After finding the line with "Task: Switch to the CONTEXT tab" in the entries below, retype exactly each line from there through the line with "Given: Click the menu bar pause icon", including that final line.

(Stored records)
----------

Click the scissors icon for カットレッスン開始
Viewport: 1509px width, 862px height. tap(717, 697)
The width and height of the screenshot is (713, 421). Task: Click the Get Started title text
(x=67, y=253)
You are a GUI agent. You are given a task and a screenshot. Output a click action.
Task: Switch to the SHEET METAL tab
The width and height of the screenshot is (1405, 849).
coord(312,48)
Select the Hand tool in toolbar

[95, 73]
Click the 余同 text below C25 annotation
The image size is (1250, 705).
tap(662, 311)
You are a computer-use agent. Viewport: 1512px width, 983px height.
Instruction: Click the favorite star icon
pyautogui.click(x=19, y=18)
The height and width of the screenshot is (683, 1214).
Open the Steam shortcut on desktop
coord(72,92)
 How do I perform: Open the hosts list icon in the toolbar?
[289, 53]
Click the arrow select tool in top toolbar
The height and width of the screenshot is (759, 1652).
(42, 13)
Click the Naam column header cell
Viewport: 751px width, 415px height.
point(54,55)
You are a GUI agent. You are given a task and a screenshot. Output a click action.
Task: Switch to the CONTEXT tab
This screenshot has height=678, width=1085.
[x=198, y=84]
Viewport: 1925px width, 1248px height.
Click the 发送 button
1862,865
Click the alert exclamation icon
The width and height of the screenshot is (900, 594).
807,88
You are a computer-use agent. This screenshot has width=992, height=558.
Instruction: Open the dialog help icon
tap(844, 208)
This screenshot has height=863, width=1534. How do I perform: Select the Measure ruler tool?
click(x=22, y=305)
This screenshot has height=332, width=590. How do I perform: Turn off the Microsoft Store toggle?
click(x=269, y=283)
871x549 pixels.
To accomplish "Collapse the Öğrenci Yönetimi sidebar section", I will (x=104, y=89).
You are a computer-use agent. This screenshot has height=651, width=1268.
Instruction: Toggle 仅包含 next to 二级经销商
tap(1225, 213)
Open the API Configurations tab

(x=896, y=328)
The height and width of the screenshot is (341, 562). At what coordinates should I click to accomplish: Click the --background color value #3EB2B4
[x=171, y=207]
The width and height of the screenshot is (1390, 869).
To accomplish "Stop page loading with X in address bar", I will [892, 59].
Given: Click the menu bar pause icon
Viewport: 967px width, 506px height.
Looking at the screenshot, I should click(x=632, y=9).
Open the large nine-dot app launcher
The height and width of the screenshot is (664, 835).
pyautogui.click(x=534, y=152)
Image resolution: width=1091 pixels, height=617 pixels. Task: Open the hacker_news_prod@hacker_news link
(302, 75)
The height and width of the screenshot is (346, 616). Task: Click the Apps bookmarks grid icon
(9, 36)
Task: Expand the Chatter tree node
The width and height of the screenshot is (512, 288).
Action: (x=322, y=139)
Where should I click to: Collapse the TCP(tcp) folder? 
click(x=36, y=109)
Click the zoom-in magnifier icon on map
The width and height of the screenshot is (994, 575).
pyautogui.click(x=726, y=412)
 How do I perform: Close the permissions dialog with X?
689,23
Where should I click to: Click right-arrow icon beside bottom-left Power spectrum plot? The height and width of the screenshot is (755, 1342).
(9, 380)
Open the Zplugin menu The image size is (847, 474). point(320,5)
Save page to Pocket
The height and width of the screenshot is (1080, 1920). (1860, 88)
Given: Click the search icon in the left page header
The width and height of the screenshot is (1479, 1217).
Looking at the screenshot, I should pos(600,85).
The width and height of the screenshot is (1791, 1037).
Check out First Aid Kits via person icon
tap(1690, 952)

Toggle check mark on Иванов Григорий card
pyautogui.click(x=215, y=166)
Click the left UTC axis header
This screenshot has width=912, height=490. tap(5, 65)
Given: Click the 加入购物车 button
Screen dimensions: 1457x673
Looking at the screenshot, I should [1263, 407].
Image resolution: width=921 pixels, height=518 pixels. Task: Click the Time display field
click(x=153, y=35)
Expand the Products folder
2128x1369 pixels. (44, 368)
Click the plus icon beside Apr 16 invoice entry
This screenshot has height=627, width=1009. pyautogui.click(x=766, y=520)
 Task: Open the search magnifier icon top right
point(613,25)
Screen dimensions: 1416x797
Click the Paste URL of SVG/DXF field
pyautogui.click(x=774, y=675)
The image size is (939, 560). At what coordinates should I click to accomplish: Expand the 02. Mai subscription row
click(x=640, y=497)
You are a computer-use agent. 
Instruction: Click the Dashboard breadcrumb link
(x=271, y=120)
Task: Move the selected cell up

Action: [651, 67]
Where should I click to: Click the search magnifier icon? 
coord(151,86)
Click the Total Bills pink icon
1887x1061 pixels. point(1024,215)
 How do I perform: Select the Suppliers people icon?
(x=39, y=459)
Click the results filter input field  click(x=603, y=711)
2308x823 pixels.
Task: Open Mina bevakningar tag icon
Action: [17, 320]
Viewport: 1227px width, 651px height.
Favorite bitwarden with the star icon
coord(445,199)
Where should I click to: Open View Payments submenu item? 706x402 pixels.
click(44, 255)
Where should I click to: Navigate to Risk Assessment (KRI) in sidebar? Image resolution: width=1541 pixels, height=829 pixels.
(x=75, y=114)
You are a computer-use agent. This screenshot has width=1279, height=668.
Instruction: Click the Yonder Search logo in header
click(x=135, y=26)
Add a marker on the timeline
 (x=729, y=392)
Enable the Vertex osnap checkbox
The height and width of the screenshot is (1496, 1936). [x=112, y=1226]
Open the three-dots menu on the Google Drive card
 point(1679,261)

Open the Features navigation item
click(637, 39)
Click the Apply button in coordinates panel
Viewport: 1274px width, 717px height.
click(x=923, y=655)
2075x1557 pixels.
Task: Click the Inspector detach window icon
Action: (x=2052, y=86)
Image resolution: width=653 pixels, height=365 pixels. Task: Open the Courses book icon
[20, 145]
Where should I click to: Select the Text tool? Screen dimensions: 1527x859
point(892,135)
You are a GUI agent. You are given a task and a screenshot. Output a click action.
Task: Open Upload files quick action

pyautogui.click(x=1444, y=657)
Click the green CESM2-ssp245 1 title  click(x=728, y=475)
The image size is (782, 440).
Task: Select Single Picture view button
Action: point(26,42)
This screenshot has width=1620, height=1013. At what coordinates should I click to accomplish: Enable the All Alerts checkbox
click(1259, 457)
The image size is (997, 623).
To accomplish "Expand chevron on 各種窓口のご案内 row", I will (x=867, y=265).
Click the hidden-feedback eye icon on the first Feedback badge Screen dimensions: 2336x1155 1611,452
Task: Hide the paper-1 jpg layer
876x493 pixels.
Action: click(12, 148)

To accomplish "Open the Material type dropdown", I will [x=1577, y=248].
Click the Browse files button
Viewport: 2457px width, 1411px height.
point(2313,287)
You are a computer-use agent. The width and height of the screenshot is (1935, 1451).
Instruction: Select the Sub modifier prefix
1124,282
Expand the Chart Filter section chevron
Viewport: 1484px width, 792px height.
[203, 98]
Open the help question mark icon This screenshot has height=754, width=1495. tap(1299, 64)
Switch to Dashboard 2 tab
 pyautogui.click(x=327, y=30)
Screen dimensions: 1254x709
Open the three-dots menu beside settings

----------

> [RESULT OF THIS TASK]:
Task: Switch to the CONTEXT tab
This screenshot has height=678, width=1085.
[x=198, y=84]
Viewport: 1925px width, 1248px height.
Click the 发送 button
1862,865
Click the alert exclamation icon
The width and height of the screenshot is (900, 594).
807,88
You are a computer-use agent. This screenshot has width=992, height=558.
Instruction: Open the dialog help icon
tap(844, 208)
This screenshot has height=863, width=1534. How do I perform: Select the Measure ruler tool?
click(x=22, y=305)
This screenshot has height=332, width=590. How do I perform: Turn off the Microsoft Store toggle?
click(x=269, y=283)
871x549 pixels.
To accomplish "Collapse the Öğrenci Yönetimi sidebar section", I will (x=104, y=89).
You are a computer-use agent. This screenshot has height=651, width=1268.
Instruction: Toggle 仅包含 next to 二级经销商
tap(1225, 213)
Open the API Configurations tab

(x=896, y=328)
The height and width of the screenshot is (341, 562). At what coordinates should I click to accomplish: Click the --background color value #3EB2B4
[x=171, y=207]
The width and height of the screenshot is (1390, 869).
To accomplish "Stop page loading with X in address bar", I will [892, 59].
Given: Click the menu bar pause icon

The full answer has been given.